Pacientes da farmácia especializada de Cabo Frio relatam dificuldades para obter medicamentos de uso contínuo e alto custo, como o Ustequinumabe. Segundo uma das pessoas afetadas, que preferiu não se identificar, há meses os pacientes têm comparecido ao local, mas encontram as prateleiras vazias. “Vou lá pegar o medicamento, só que já passou o prazo. Tomo duas injeções de três em três meses, mas já estou indo para o quinto mês sem conseguir o remédio”, afirma.
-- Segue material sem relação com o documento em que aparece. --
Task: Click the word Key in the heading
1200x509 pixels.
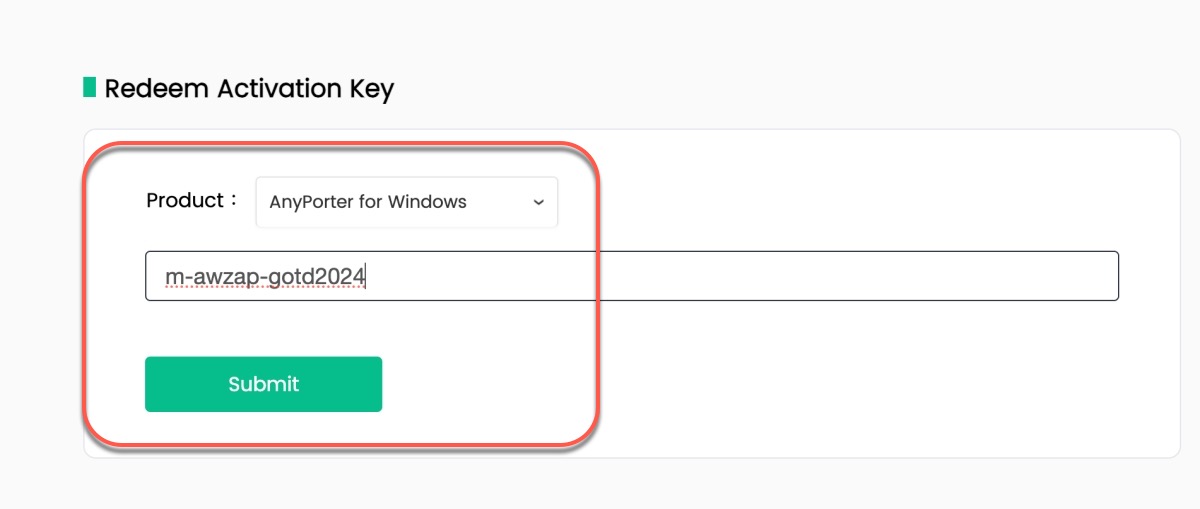Action: click(x=371, y=89)
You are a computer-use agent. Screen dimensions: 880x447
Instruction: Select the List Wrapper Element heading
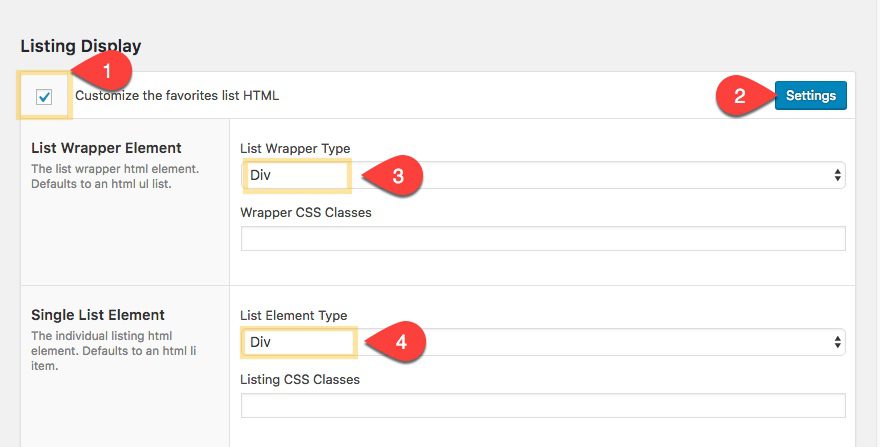pyautogui.click(x=106, y=148)
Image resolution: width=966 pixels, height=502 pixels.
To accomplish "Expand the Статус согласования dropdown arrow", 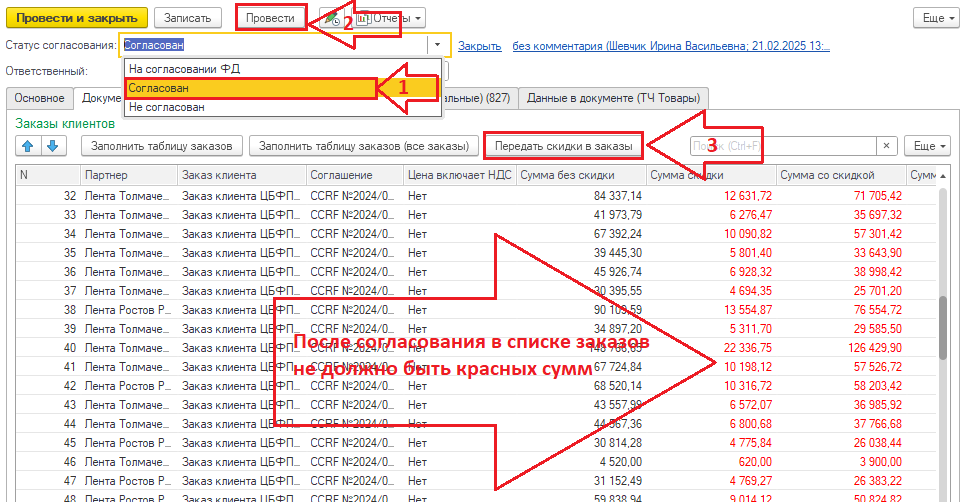I will pos(437,45).
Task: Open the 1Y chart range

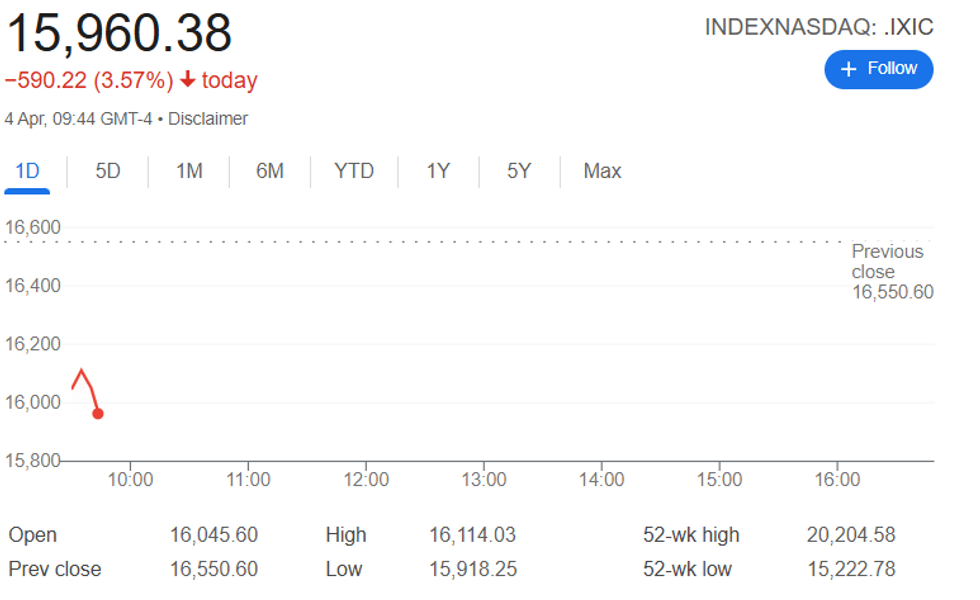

De acordo com relatos, a farmácia tem comunicado aos pacientes que o governo do Estado é o responsável pelo fornecimento desses medicamentos e que o desabastecimento estaria relacionado a cortes de verbas. “Eles dizem que o governo do Estado não está dando o medicamento, e que como o SUS também teve verba cortada, isso afeta o fornecimento”, explica.
O medicamento, indispensável para o tratamento contínuo de doenças crônicas, é de alto custo, tornando inviável para os pacientes adquirirem-no de forma independente.
O Lagos Informa entrou em contato com a Secretaria de Saúde do Rio de Janeiro para obter esclarecimentos sobre a falta de medicamentos e aguarda uma resposta.